── ENTRIES SHOWN ──

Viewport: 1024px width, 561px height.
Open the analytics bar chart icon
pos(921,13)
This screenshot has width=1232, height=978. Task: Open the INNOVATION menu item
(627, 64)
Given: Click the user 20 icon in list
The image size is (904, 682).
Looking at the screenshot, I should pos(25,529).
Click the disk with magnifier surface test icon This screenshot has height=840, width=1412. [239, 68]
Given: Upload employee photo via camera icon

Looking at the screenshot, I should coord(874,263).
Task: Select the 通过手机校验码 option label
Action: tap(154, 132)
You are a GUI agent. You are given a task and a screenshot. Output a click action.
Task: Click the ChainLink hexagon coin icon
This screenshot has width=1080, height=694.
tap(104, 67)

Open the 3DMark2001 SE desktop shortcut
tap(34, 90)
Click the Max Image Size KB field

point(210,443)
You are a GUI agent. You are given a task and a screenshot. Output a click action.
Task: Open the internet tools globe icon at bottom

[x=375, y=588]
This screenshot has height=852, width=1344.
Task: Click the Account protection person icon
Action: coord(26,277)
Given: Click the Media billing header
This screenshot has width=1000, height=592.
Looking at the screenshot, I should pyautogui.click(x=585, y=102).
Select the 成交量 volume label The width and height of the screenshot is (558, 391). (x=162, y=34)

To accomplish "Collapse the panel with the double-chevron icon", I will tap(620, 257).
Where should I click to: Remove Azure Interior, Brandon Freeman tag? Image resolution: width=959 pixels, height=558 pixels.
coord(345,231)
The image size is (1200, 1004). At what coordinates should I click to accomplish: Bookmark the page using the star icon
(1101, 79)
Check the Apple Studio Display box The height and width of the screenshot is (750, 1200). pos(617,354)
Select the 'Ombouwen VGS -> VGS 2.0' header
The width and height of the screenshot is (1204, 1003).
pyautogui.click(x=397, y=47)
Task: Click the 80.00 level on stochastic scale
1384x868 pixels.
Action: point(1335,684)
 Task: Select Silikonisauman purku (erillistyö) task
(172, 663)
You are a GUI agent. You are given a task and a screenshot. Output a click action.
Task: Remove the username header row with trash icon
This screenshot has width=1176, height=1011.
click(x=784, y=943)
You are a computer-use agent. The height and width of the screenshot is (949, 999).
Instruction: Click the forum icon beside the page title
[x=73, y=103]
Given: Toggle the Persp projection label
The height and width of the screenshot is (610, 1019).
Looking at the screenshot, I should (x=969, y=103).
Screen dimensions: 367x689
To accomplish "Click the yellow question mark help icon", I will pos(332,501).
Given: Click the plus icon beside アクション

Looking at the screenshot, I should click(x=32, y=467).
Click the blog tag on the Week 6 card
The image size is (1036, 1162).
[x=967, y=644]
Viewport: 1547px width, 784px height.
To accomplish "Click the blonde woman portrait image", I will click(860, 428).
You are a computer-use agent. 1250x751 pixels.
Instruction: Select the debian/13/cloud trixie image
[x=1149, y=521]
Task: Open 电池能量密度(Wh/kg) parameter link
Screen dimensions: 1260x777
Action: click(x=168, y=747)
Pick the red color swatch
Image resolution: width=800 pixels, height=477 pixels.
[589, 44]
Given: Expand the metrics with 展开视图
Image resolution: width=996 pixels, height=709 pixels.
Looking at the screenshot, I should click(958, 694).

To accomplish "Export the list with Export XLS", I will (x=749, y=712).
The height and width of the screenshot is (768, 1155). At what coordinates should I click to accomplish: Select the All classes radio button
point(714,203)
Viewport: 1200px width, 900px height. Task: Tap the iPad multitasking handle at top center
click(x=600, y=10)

───

Every record should be retyped so that it matches the original exactly.

Viewport: 1024px width, 561px height.
Open the analytics bar chart icon
pos(921,13)
This screenshot has width=1232, height=978. Task: Open the INNOVATION menu item
(627, 64)
Given: Click the user 20 icon in list
The image size is (904, 682).
Looking at the screenshot, I should pos(25,529).
Click the disk with magnifier surface test icon This screenshot has height=840, width=1412. [239, 68]
Given: Upload employee photo via camera icon

Looking at the screenshot, I should coord(874,263).
Task: Select the 通过手机校验码 option label
Action: tap(154, 132)
You are a GUI agent. You are given a task and a screenshot. Output a click action.
Task: Click the ChainLink hexagon coin icon
This screenshot has width=1080, height=694.
tap(104, 67)

Open the 3DMark2001 SE desktop shortcut
tap(34, 90)
Click the Max Image Size KB field

point(210,443)
You are a GUI agent. You are given a task and a screenshot. Output a click action.
Task: Open the internet tools globe icon at bottom

[x=375, y=588]
This screenshot has height=852, width=1344.
Task: Click the Account protection person icon
Action: coord(26,277)
Given: Click the Media billing header
This screenshot has width=1000, height=592.
Looking at the screenshot, I should pyautogui.click(x=585, y=102).
Select the 成交量 volume label The width and height of the screenshot is (558, 391). (x=162, y=34)

To accomplish "Collapse the panel with the double-chevron icon", I will tap(620, 257).
Where should I click to: Remove Azure Interior, Brandon Freeman tag? Image resolution: width=959 pixels, height=558 pixels.
coord(345,231)
The image size is (1200, 1004). At what coordinates should I click to accomplish: Bookmark the page using the star icon
(1101, 79)
Check the Apple Studio Display box The height and width of the screenshot is (750, 1200). pos(617,354)
Select the 'Ombouwen VGS -> VGS 2.0' header
The width and height of the screenshot is (1204, 1003).
pyautogui.click(x=397, y=47)
Task: Click the 80.00 level on stochastic scale
1384x868 pixels.
Action: point(1335,684)
 Task: Select Silikonisauman purku (erillistyö) task
(172, 663)
You are a GUI agent. You are given a task and a screenshot. Output a click action.
Task: Remove the username header row with trash icon
This screenshot has width=1176, height=1011.
click(x=784, y=943)
You are a computer-use agent. The height and width of the screenshot is (949, 999).
Instruction: Click the forum icon beside the page title
[x=73, y=103]
Given: Toggle the Persp projection label
The height and width of the screenshot is (610, 1019).
Looking at the screenshot, I should (x=969, y=103).
Screen dimensions: 367x689
To accomplish "Click the yellow question mark help icon", I will pos(332,501).
Given: Click the plus icon beside アクション

Looking at the screenshot, I should click(x=32, y=467).
Click the blog tag on the Week 6 card
The image size is (1036, 1162).
[x=967, y=644]
Viewport: 1547px width, 784px height.
To accomplish "Click the blonde woman portrait image", I will click(860, 428).
You are a computer-use agent. 1250x751 pixels.
Instruction: Select the debian/13/cloud trixie image
[x=1149, y=521]
Task: Open 电池能量密度(Wh/kg) parameter link
Screen dimensions: 1260x777
Action: click(x=168, y=747)
Pick the red color swatch
Image resolution: width=800 pixels, height=477 pixels.
[589, 44]
Given: Expand the metrics with 展开视图
Image resolution: width=996 pixels, height=709 pixels.
Looking at the screenshot, I should click(958, 694).

To accomplish "Export the list with Export XLS", I will (x=749, y=712).
The height and width of the screenshot is (768, 1155). At what coordinates should I click to accomplish: Select the All classes radio button
point(714,203)
Viewport: 1200px width, 900px height. Task: Tap the iPad multitasking handle at top center
click(x=600, y=10)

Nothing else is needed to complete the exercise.